== Records supplied ==

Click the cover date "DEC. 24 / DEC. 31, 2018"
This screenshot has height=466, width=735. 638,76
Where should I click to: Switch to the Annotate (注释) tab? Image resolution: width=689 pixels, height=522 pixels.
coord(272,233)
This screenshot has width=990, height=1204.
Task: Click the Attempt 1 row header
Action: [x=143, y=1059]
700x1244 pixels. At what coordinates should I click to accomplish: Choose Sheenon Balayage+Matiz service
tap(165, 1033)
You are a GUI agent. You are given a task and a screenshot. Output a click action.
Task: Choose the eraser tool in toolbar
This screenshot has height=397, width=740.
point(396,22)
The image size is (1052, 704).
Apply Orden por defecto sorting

===

=== Exercise details ===
Word for word, give back all the lines above.

=== Solution to this task ===
Click the cover date "DEC. 24 / DEC. 31, 2018"
This screenshot has height=466, width=735. 638,76
Where should I click to: Switch to the Annotate (注释) tab? Image resolution: width=689 pixels, height=522 pixels.
coord(272,233)
This screenshot has width=990, height=1204.
Task: Click the Attempt 1 row header
Action: [x=143, y=1059]
700x1244 pixels. At what coordinates should I click to accomplish: Choose Sheenon Balayage+Matiz service
tap(165, 1033)
You are a GUI agent. You are given a task and a screenshot. Output a click action.
Task: Choose the eraser tool in toolbar
This screenshot has height=397, width=740.
point(396,22)
The image size is (1052, 704).
Apply Orden por defecto sorting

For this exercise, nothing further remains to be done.